# Does the news ever upset you?



## pchrise (Dec 2, 2014)

*More now or when you were younger? Do not remember following news too much when younger , I guess too busy with life. I remember a few bad stories that did not upset me all that much.  I guess now what upsets me is the in your face and going over and over the same thing.* *I just live in the here and now and keep out of trouble, so a quick check of the area news and I'm done*


----------



## Don M. (Dec 2, 2014)

If a person spends much time watching the Cable News....Fox, MSNBC, CNN, etc., they will get a very biased viewpoint of what is going on....especially where matters of politics are concerned.  It has reached the point where a person has to take their nonsense with a Large grain of salt, and do some good research on their own, if they want to get the full story.  But then, if a person recognizes that all these cable venues are in it primarily for the money, and whipping up peoples emotions, to get higher viewership ratings, such that the channels can charge higher prices for their endless commercials, it all begins to make sense.  The days of accurate reporting of the facts, without inserting some "talking heads" personal opinions are long gone.


----------



## Butterfly (Dec 3, 2014)

I can't stand watching TV news anymore -- too many commercials, for one thing, and way too much inane stuff.  I do check out the internet news sites.  I can pick and choose what I want to read about.


----------



## Knightofalbion (Dec 3, 2014)

Sure it can cause upset and distress, bad things are happening, *but* at the same time it can also inspire one to want to help and motivate one to want to fight injustice.

Not knowing helps no-one. Better to know and do something about it.


----------



## Debby (Dec 3, 2014)

Personally, after some specific revelations that I've observed about mainstream (news) media, I only watch if I want info of the 'cat saved from tree' quality.  But when it comes to foreign affairs and economics, MSM is only giving you what the 1% think will keep the 'game' going.  And the game is all about keeping the money flowing into their pockets.

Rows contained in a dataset
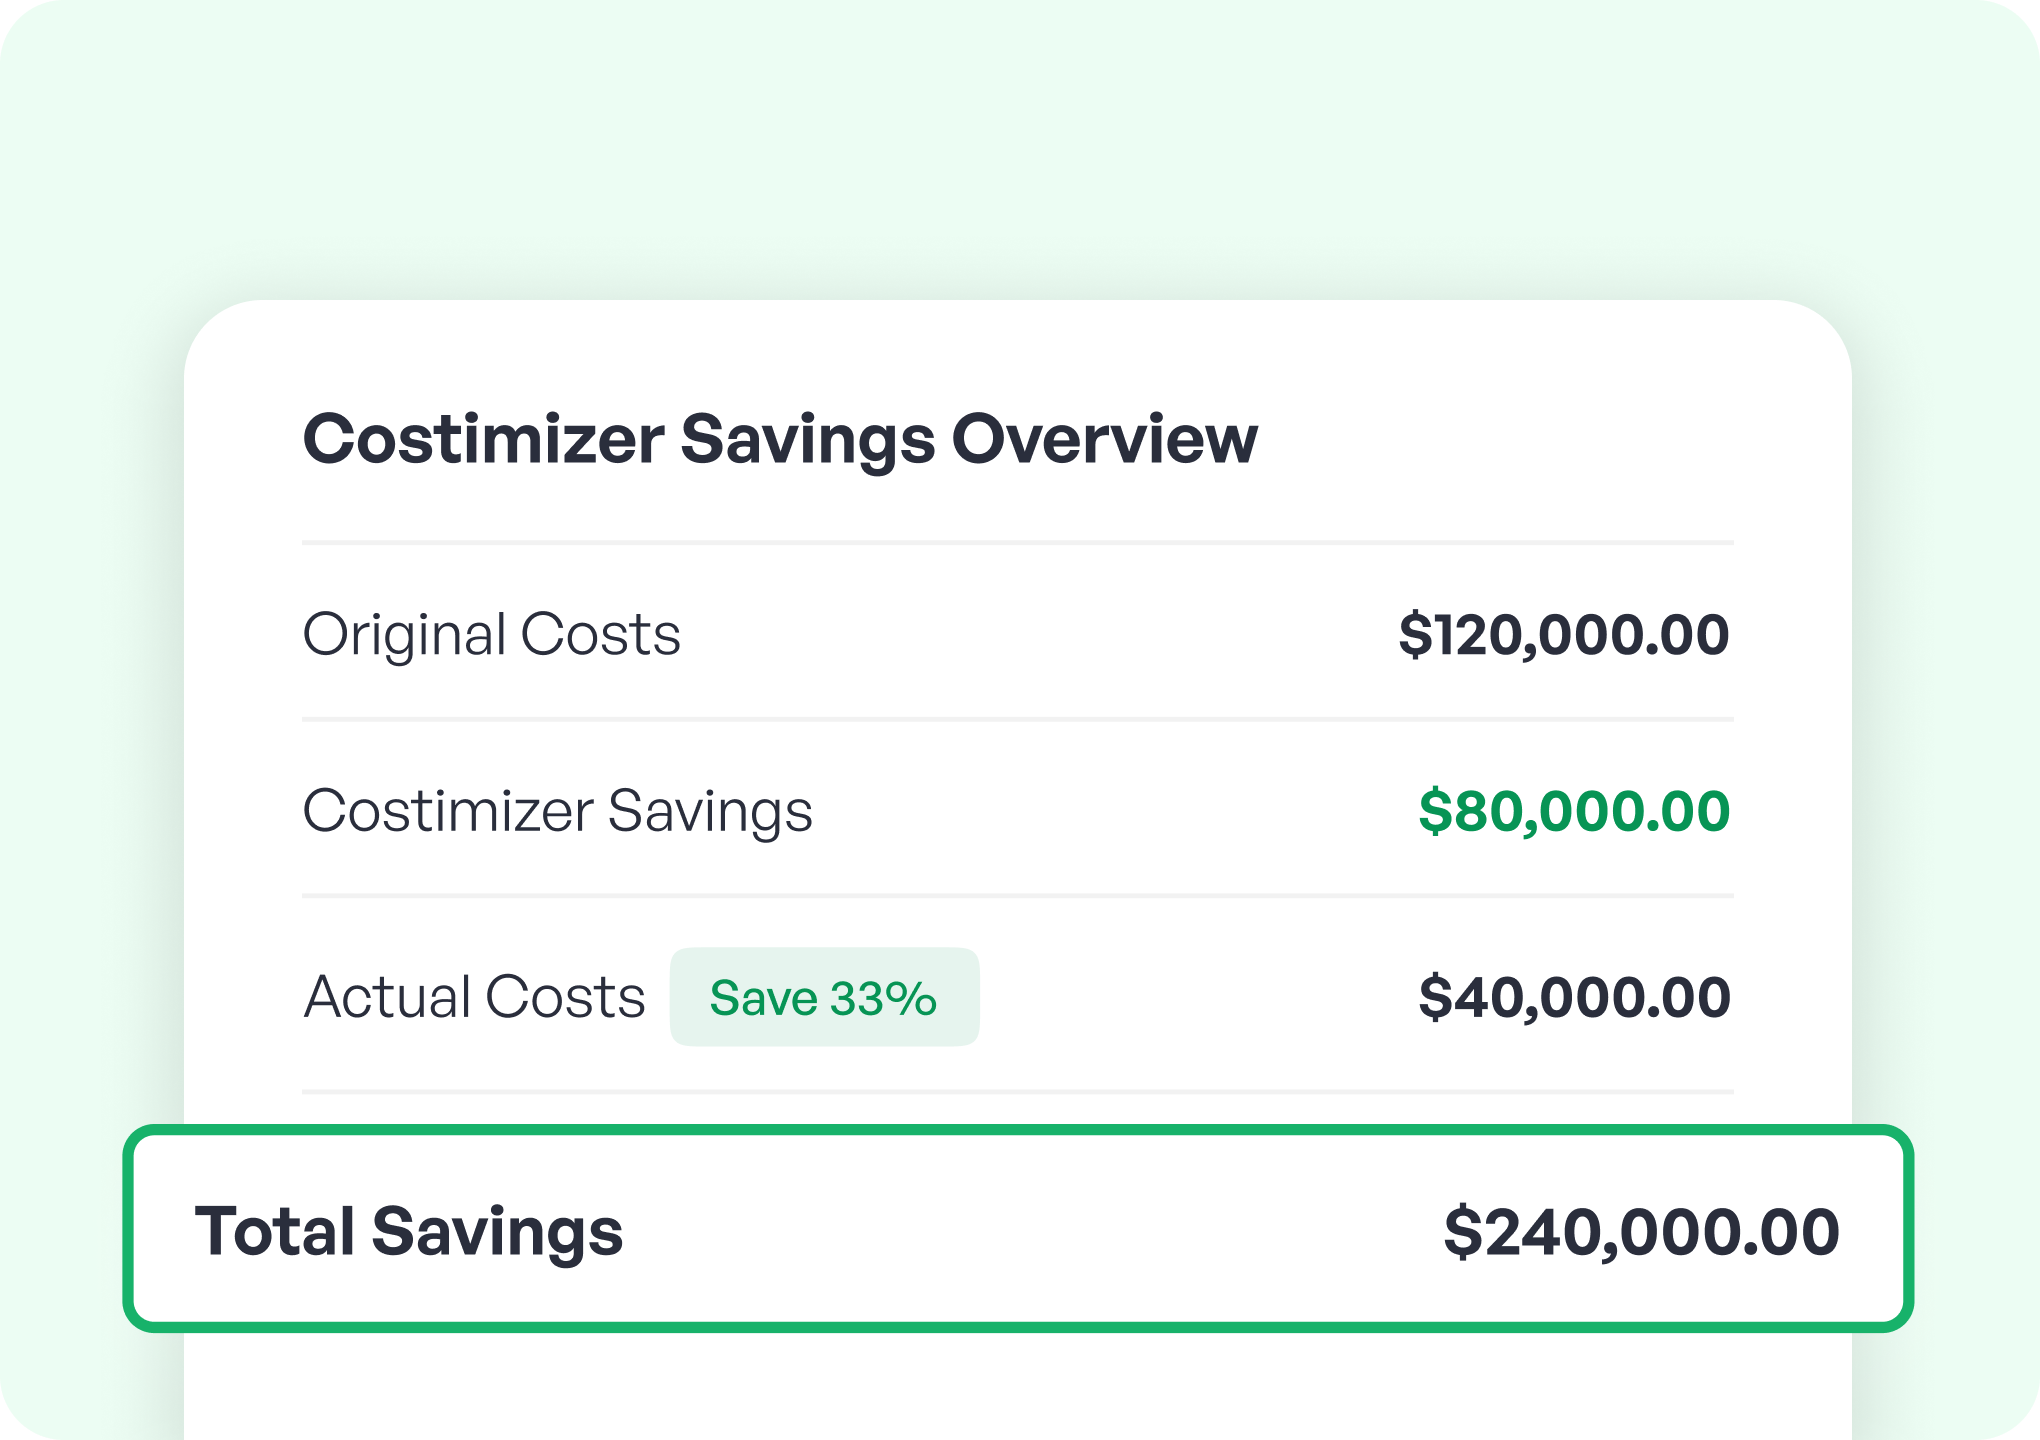Screen dimensions: 2040x1440
Task: Click the divider line below the card title
Action: click(1017, 543)
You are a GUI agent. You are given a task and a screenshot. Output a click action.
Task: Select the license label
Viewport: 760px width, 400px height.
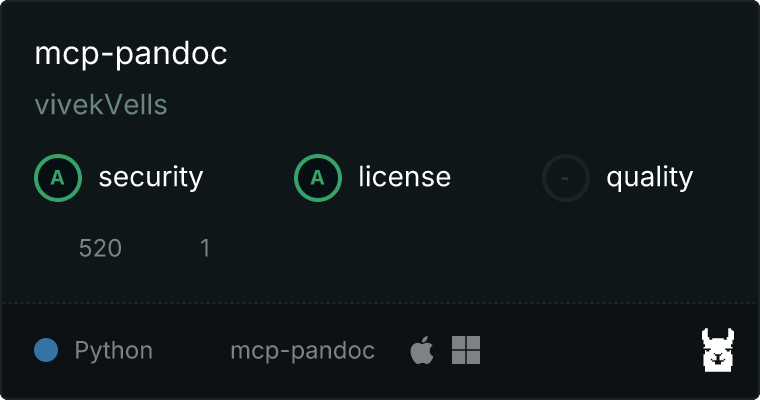405,176
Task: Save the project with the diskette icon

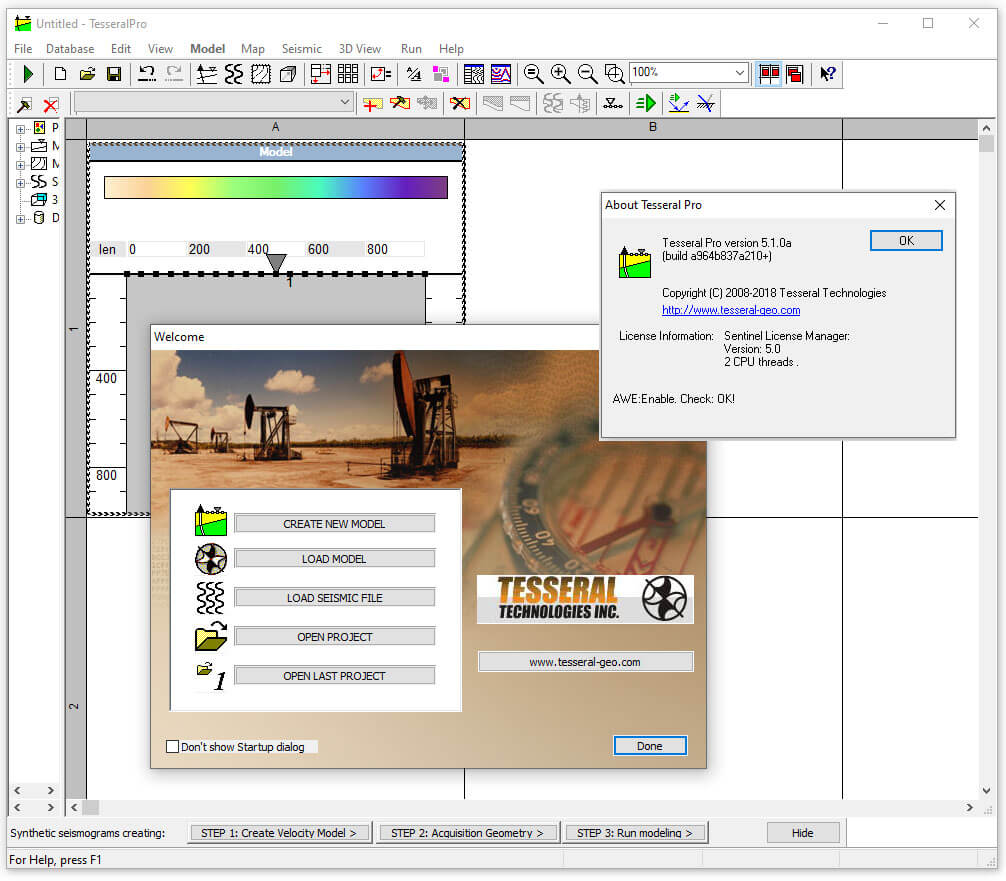Action: 113,73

__Task set__:
1 – Answer these questions about the forum thread on whether the news is upsetting:
(a) Which cable news channels does Don M. name?
(b) Where does Butterfly go to read news instead of watching TV?
(c) According to Debby, which two subject areas do mainstream media cover only with what the 1% think will keep the game going?
2 – Replace "injustice" with "unfairness" in the forum thread about the news, and write out the passage from "## Knightofalbion (Dec" to "something about it." with that change.
3 – Extend the forum thread about whether the news is upsetting, starting after its last sentence.

__Solved tasks__:
1 –
(a) Fox, MSNBC, and CNN.
(b) Internet news sites.
(c) Foreign affairs and economics.

2 –
## Knightofalbion (Dec 3, 2014)

Sure it can cause upset and distress, bad things are happening, *but* at the same time it can also inspire one to want to help and motivate one to want to fight unfairness.

Not knowing helps no-one. Better to know and do something about it.

3 –
----------



## QuickSilver (Dec 3, 2014)

Of course it does..  but what can you do?  Keep informed and vote accordingly.


----------



## pchrise (Dec 3, 2014)

Butterfly said:


> I can't stand watching TV news anymore -- too many commercials, for one thing, and way too much inane stuff.  I do check out the internet news sites.  I can pick and choose what I want to read about.



*What I really hate how all the media just profits from others miss fortunes*


----------



## Debby (Dec 3, 2014)

QuickSilver said:


> Of course it does..  but what can you do?  Keep informed and vote accordingly.




I would add to that, contact your representative every last time you see something that makes you angry because 'it just ain't right'!  It's our responsibility to let those bozo's know in between times exactly what we're thinking.  Otherwise they think the status quo is acceptable to the unwashed masses and they don't have any reason to improve their game.  And if they never feel the need to improve, then when you vote, your vote gets you more of the same.


----------



## Don M. (Dec 3, 2014)

Butterfly said:


> I can't stand watching TV news anymore -- too many commercials, for one thing, and way too much inane stuff.  I do check out the internet news sites.  I can pick and choose what I want to read about.



Yes, I channel flip at breakfast, then make a mental note to go to the Internet for more details on a given subject/event.  If a person relies on the TV news, they are usually getting just a small portion of the real story.  Then, it requires a lot of patience to listen to the TV news...with all their commercials.  One time, last Winter, I monitored the Network News...ABC/NBC/CBS...over several evenings...and their 30 minute broadcasts averaged out to 12 minutes of news, and 18 minutes of commercials....Mostly "Ask Your Doctor" Drug Commercials.  TV news is ALL about generating ratings and revenue, and if they DO manage to keep the public informed, it is just a minor side effect.


----------



## Jackie22 (Dec 3, 2014)

I watch very little TV....but have to say that 9/11 was the most upsetting newscast ever for me.


----------



## ClassicRockr (Dec 3, 2014)

I turn on the local news in the AM, when wife and I get up, and she is getting ready for work. We like to know what's happening......good or bad. I check out the news all the time on my iPhone app. If I read about something interesting, I will tell her about it and we might check it out on our local nightly news.

Funny thing is, my wife will ask one of her co-worker if they had heard of "this or that" that happen and they will tell her "nope, don't watch the news". 

Now, when thinking about it, I didn't watch that much, if any, news when I was younger.

BTW, my wife loves watching tv.........and I do mean "loves"!


----------



## WhatInThe (Dec 3, 2014)

Not the way it used to decades ago because I can opine and/or see many different opinions or takes on the same subject via the internet.


----------



## Kitties (Dec 5, 2014)

You have no idea. It did when I was young and still does. I can be kind of hyper sensitive.


----------



## Packerjohn (Dec 5, 2014)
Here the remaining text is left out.